Appeals reviews and tribunals guidance

First-tier and Upper Tribunals: The tribunal hearing: Evidence

The facts of the case will be presented at the hearing and it is important that relevant evidence is available to confirm the facts.

The tribunal’s caseworker (direct taxes) or Solicitor’s Office (indirect taxes) will ask the decision maker to provide documents that they will produce at the hearing as evidence. In Standard and Complex cases before the First-tier Tribunal this will form the basis of the list of documents we sent to the tribunal and other parties, see ARTG8390. Certain documents will be considered as evidence in every case where they exist. These are:

  • a copy of the decision or assessment
  • a copy of the review officer’s conclusion of review letter, see ARTG4820.

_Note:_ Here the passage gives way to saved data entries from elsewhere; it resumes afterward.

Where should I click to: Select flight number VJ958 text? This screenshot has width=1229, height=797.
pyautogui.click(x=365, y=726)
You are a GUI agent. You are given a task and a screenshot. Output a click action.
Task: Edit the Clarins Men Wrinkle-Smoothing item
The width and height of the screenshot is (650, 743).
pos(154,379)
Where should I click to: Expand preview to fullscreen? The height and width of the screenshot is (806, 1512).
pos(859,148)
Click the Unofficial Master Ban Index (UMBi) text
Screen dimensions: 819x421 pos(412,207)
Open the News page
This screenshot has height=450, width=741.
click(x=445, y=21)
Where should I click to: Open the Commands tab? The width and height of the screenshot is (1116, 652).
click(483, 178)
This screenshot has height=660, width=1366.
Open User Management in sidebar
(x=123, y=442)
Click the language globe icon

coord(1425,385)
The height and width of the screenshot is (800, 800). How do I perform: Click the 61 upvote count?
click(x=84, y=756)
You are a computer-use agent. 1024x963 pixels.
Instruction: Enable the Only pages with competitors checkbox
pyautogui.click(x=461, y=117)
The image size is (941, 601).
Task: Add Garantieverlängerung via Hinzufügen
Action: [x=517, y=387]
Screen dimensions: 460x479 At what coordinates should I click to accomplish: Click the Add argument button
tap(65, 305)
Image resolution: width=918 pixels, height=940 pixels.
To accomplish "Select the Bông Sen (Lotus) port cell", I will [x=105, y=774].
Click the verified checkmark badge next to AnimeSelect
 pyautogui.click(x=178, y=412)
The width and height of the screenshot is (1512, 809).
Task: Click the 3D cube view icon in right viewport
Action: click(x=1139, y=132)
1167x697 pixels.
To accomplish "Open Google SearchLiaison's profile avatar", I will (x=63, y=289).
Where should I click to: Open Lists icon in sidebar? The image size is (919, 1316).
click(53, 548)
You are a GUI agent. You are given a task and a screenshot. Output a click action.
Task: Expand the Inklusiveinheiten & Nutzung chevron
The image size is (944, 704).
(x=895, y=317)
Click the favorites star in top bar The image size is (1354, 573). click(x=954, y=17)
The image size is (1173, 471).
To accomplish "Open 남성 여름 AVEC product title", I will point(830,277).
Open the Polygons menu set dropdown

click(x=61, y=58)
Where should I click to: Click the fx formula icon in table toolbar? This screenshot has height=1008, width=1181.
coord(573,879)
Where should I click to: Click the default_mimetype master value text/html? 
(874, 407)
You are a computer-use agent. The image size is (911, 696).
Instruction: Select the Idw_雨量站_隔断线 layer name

The tribunal may give directions relating to

  • issues on which it requires evidence or submissions,
  • the nature of evidence or submissions it requires
  • whether the parties are allowed or required to provide expert evidence, and if so whether the parties must jointly appoint a single expert
  • any limit of the number of witnesses a party may have in relation to a particular issue or generally
  • the manner in which the evidence or submissions are required, for example orally at the hearing or in writing
  • when the evidence or submissions must be provided.

The tribunal can on its own initiative, or on the application of either party amend, suspend or set aside any directions it has made.

The tribunal may admit evidence whether or not it would be admissible in a civil trial in the UK and the Upper Tribunal may admit evidence whether or not it was available to a previous decision maker.

The tribunal may refuse to admit evidence where

  • it was not provided in the time allowed in the tribunal’s direction
  • it was not provided in the manner required by the tribunal’s direction
  • it would be unfair to admit the evidence.

The tribunal may allow a witness to give evidence on oath (or affirm) or require a witness to give evidence on oath and may provide an oath to be used. It is an offence, punishable by fine or imprisonment, for a witness to make any statement to the tribunal on oath or affirmation which he knows to be false or does not believe to be true (Perjury Act 1911 s1(1), 15(2)).